Benchmarking key listing: pubring.kbx vs pubring.gpg, 1.4 vs 2.1

Guilhem Moulin guilhem at
Wed Feb 25 10:14:20 CET 2015

  * --list-keys is slower than (one would naively think) it should be
  * --list-sigs is quadratic (O(mn), where m is the total number of
    signatures, and n the number of keys in the keyring) due to the
    primary UID search on each signing key
  * --list-sigs with a keybox is too slow to be usable with large
    keyrings (probably a bug)

Hi list,

The new keybox format looks very appealing for large keyrings:

    “Random access to the keys is now really fast and keyrings with
     30000 keys and more are now easily possible.” —

However key listing doesn't seem to scale that well :-/  The timings
below are from my X60, Core™ Duo L2400 1.66GHz; I also run the benchmark
on a Core™ i7-4770S 3.10GHz, and while it's of course faster then the
general observation remains.

    $ gpg --version | head -1
    gpg (GnuPG) 1.4.18
    $ gpg2 --version | head -1
    gpg (GnuPG) 2.1.2

Starting with fresh copies of my keyring (containing 1245 keys) as
pubring.gpg and pubring.kbx:

    $ mkdir -m0700 /tmp/gnupg1 /tmp/gnupg2
    $ echo 'trust-model always' | tee /tmp/gnupg1/gpg.conf >/tmp/gnupg2/gpg.conf
    $ echo no-autostart >>/tmp/gnupg2/gpg.conf
    $ gpg2 --export | gpg --homedir /tmp/gnupg1 --import
    gpg: Total number processed: 1245
    gpg:               imported: 1245  (RSA: 979)
    $ gpg2 --export | gpg2 --homedir /tmp/gnupg2 --import
    gpg: Total number processed: 1245
    gpg:               imported: 1245
    $ stat --printf="%s %n\n" /tmp/gnupg1/pubring.gpg /tmp/gnupg2/pubring.kbx
    77957249 /tmp/gnupg1/pubring.gpg
    78184432 /tmp/gnupg2/pubring.kbx
    $ alias time="/usr/bin/time -f '%E (%U user, %S sys)  %Mk maxres'"

Doing a key listing takes roughly the same time on the fresh GnuPGHOMEs;
surprisingly enough 2.1 is slower than 1.4 on legacy public keyrings,
and it takes almost twice as long on my ~/.gnupg (which contains a
pubring.kbx but no pubring.gpg); I have no idea why.

> _DATASET EXCERPT_:
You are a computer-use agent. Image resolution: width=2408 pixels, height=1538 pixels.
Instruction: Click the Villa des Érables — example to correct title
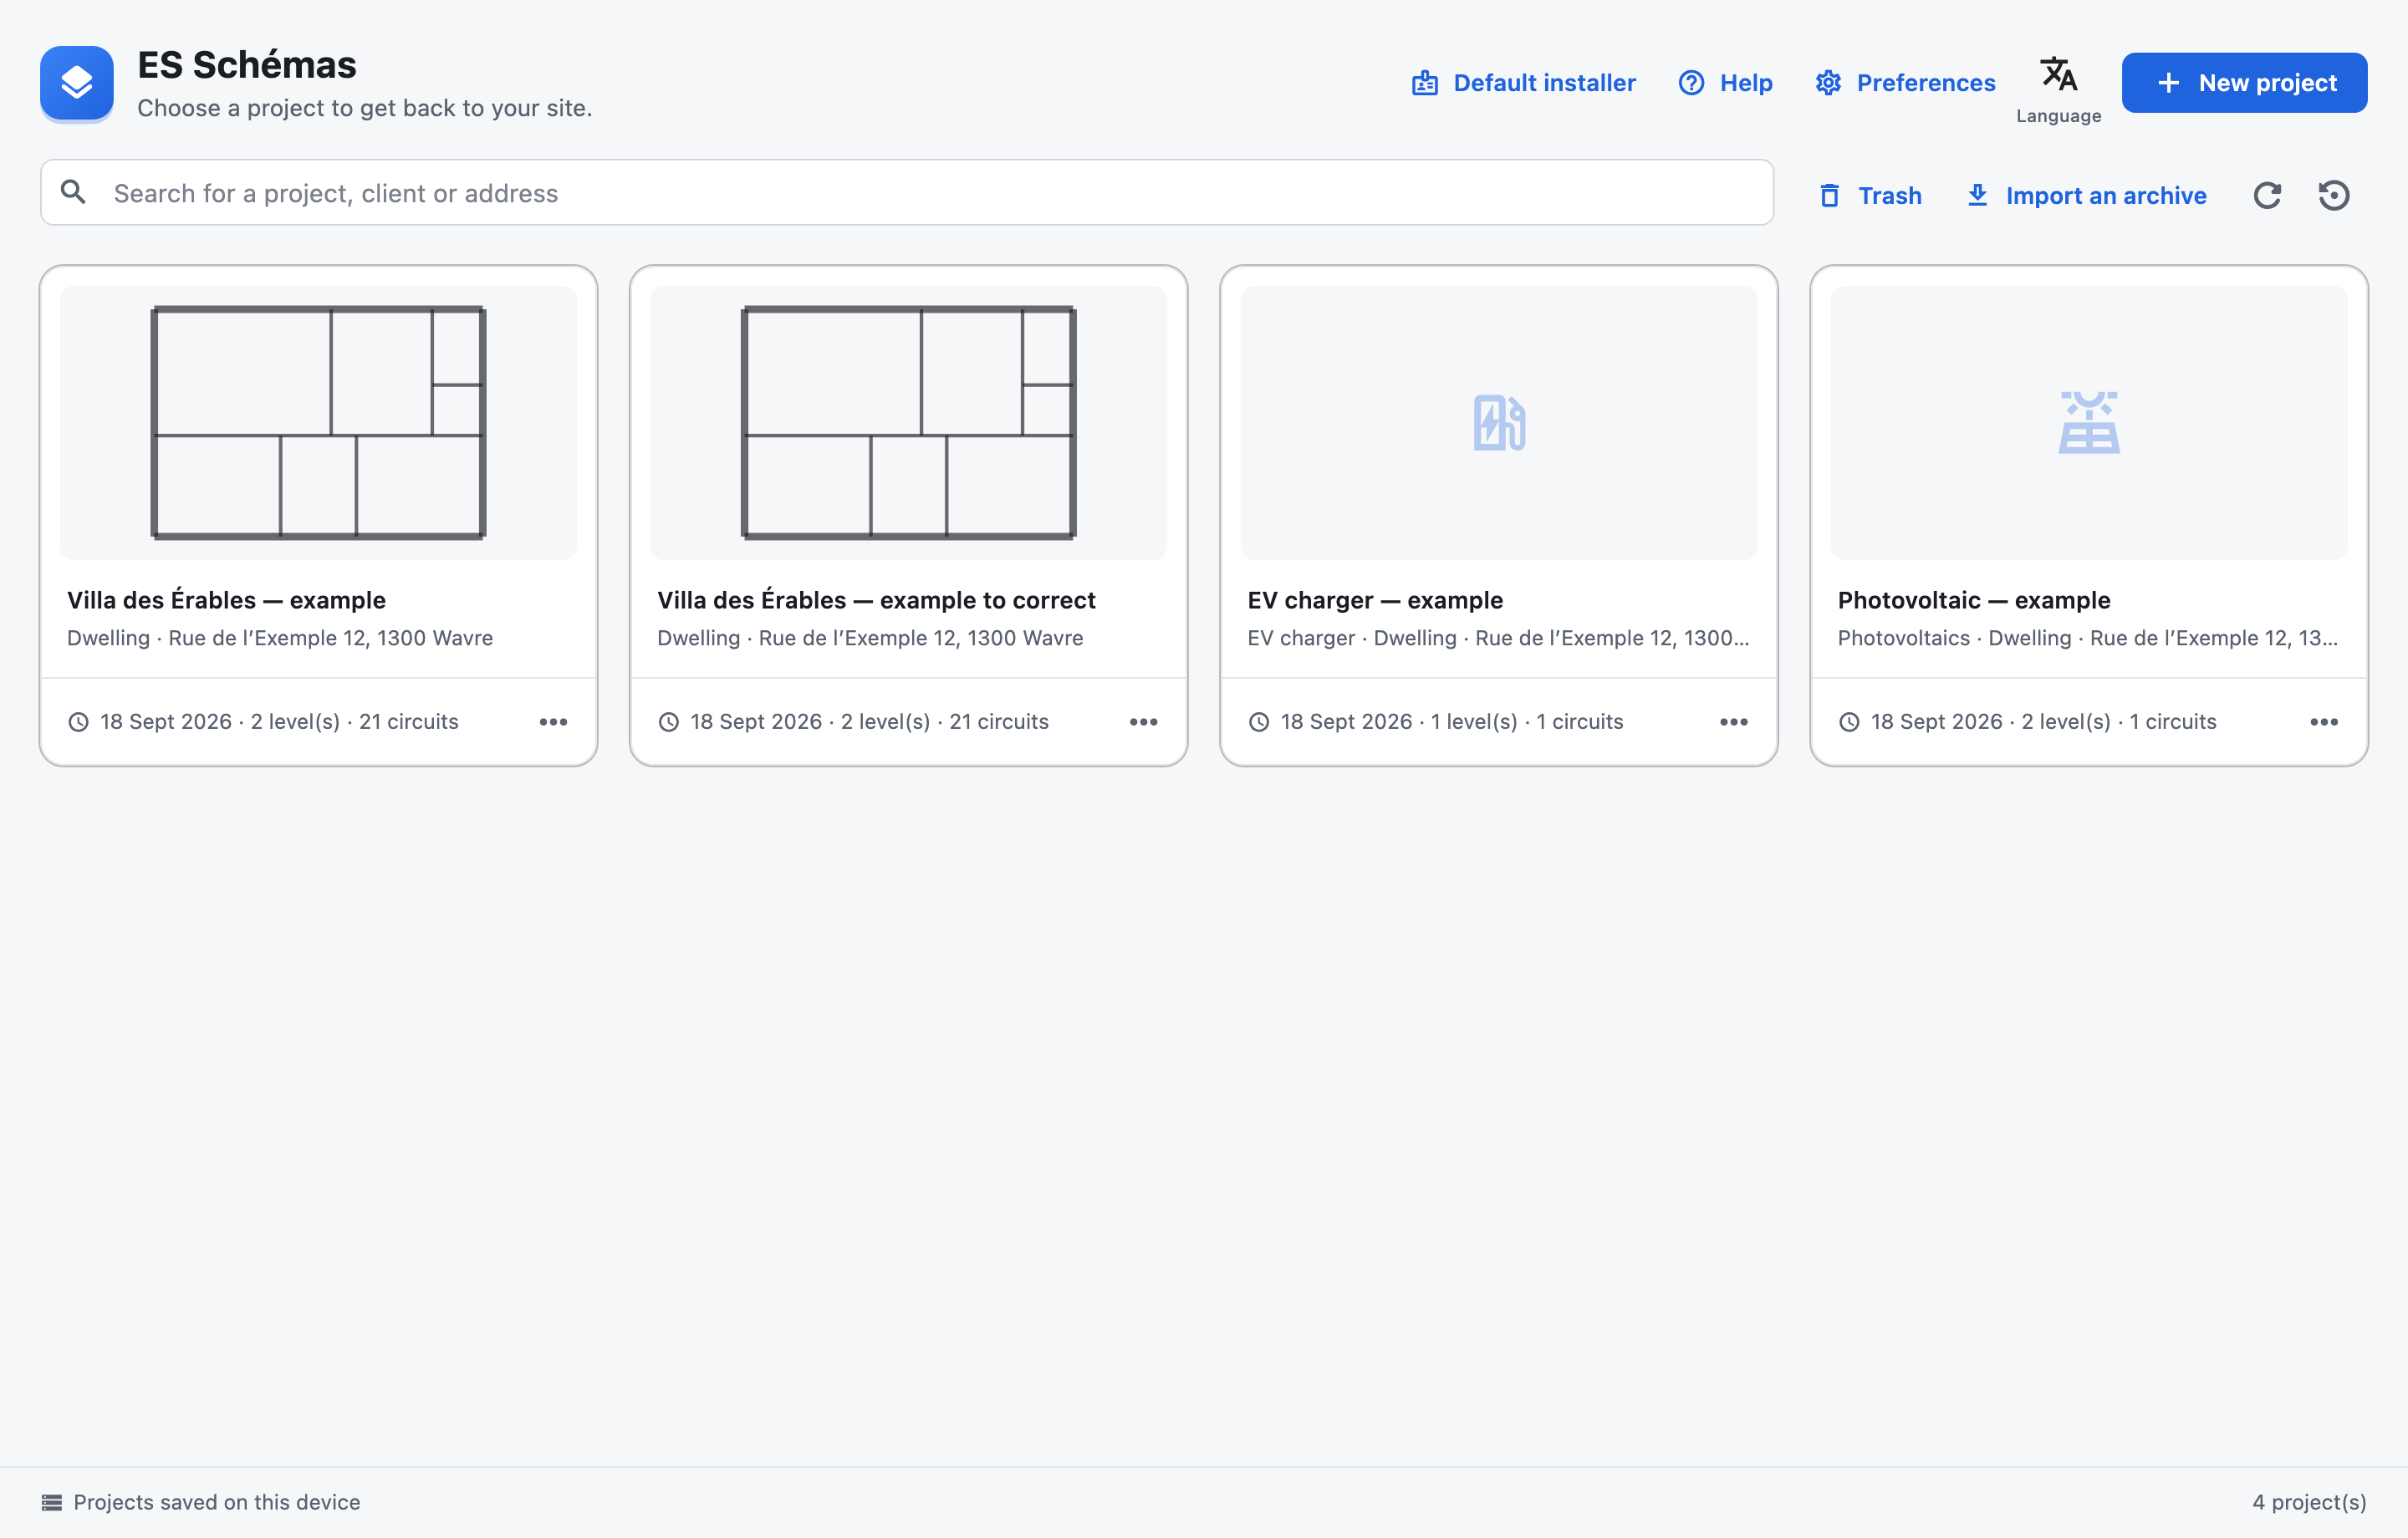click(876, 600)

> _WHAT YOU NEED TO DO_:
1. In the GnuPG key-listing benchmark post, how many keys does the author's keyring contain?
2. Carry on the GnuPG key-listing benchmark post from its final sentence.

> _ANSWERS BY TASK_:
1. The keyring contains 1245 keys.

2.
    $ time gpg --homedir /tmp/gnupg1 --list-keys >/dev/null
    0:05.25 (5.09 user, 0.14 sys)  9084k maxres
    $ time gpg2 --homedir /tmp/gnupg2 --list-keys >/dev/null
    0:04.98 (4.84 user, 0.12 sys)  14360k maxres
    $ time gpg2 --homedir /tmp/gnupg1 --list-keys >/dev/null
    0:07.24 (7.14 user, 0.08 sys)  9580k maxres
    $ time gpg2 --options /tmp/gnupg2/gpg.conf --list-keys >/dev/null
    0:09.06 (8.94 user, 0.10 sys)  14264k maxres

I wonder where the bottleneck is anyway: listing slightly over a
thousands keys shouldn't take several seconds IMHO.  By comparison using
kbxutil(1) to dump the pubring.kbx is 10x faster:

    $ time kbxutil /tmp/gnupg2/pubring.kbx >/dev/null
    0:00.66 (0.60 user, 0.05 sys)  4888k maxres

Listing signatures is not really usable as it takes quite a while
already with the legacy pubring.gpg, and much much longer with the new
pubring.kbx.  (I didn't compute the asymptotic complexities exactly, but
as shown below the difference doesn't seem to be a constant factor.)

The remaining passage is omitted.